Repeat the data that follows, keeping every character intact.

**** Entries shown

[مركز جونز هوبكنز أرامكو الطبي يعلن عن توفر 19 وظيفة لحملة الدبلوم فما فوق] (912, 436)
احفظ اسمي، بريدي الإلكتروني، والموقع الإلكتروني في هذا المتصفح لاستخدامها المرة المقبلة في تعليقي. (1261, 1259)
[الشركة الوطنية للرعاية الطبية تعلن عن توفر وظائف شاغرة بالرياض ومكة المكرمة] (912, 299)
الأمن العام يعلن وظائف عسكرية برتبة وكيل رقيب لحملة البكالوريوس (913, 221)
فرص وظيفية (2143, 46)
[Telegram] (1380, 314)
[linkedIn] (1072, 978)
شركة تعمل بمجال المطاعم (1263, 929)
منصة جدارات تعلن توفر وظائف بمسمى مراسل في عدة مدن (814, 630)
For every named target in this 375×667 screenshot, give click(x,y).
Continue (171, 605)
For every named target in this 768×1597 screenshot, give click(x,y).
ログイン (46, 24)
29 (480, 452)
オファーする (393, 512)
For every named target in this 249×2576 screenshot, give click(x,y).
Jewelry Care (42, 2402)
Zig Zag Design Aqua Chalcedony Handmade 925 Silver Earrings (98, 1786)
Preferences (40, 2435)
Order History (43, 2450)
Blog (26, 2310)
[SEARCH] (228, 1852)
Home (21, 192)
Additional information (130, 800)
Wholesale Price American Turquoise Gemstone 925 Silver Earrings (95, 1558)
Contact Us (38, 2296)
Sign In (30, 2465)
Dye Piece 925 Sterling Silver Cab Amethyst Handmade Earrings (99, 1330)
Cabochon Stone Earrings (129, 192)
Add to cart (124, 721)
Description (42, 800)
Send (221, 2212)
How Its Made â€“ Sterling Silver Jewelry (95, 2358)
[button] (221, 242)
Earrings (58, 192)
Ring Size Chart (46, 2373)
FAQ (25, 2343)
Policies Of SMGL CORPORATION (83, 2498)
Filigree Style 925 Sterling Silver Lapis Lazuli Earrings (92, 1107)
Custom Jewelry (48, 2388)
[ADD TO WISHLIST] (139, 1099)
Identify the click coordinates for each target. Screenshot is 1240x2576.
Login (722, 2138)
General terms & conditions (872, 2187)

********

◆ Written answer ◆
[مركز جونز هوبكنز أرامكو الطبي يعلن عن توفر 19 وظيفة لحملة الدبلوم فما فوق] (912, 436)
احفظ اسمي، بريدي الإلكتروني، والموقع الإلكتروني في هذا المتصفح لاستخدامها المرة المقبلة في تعليقي. (1261, 1259)
[الشركة الوطنية للرعاية الطبية تعلن عن توفر وظائف شاغرة بالرياض ومكة المكرمة] (912, 299)
الأمن العام يعلن وظائف عسكرية برتبة وكيل رقيب لحملة البكالوريوس (913, 221)
فرص وظيفية (2143, 46)
[Telegram] (1380, 314)
[linkedIn] (1072, 978)
شركة تعمل بمجال المطاعم (1263, 929)
منصة جدارات تعلن توفر وظائف بمسمى مراسل في عدة مدن (814, 630)
For every named target in this 375×667 screenshot, give click(x,y).
Continue (171, 605)
For every named target in this 768×1597 screenshot, give click(x,y).
ログイン (46, 24)
29 (480, 452)
オファーする (393, 512)
For every named target in this 249×2576 screenshot, give click(x,y).
Jewelry Care (42, 2402)
Zig Zag Design Aqua Chalcedony Handmade 925 Silver Earrings (98, 1786)
Preferences (40, 2435)
Order History (43, 2450)
Blog (26, 2310)
[SEARCH] (228, 1852)
Home (21, 192)
Additional information (130, 800)
Wholesale Price American Turquoise Gemstone 925 Silver Earrings (95, 1558)
Contact Us (38, 2296)
Sign In (30, 2465)
Dye Piece 925 Sterling Silver Cab Amethyst Handmade Earrings (99, 1330)
Cabochon Stone Earrings (129, 192)
Add to cart (124, 721)
Description (42, 800)
Send (221, 2212)
How Its Made â€“ Sterling Silver Jewelry (95, 2358)
[button] (221, 242)
Earrings (58, 192)
Ring Size Chart (46, 2373)
FAQ (25, 2343)
Policies Of SMGL CORPORATION (83, 2498)
Filigree Style 925 Sterling Silver Lapis Lazuli Earrings (92, 1107)
Custom Jewelry (48, 2388)
[ADD TO WISHLIST] (139, 1099)
Identify the click coordinates for each target. Screenshot is 1240x2576.
Login (722, 2138)
General terms & conditions (872, 2187)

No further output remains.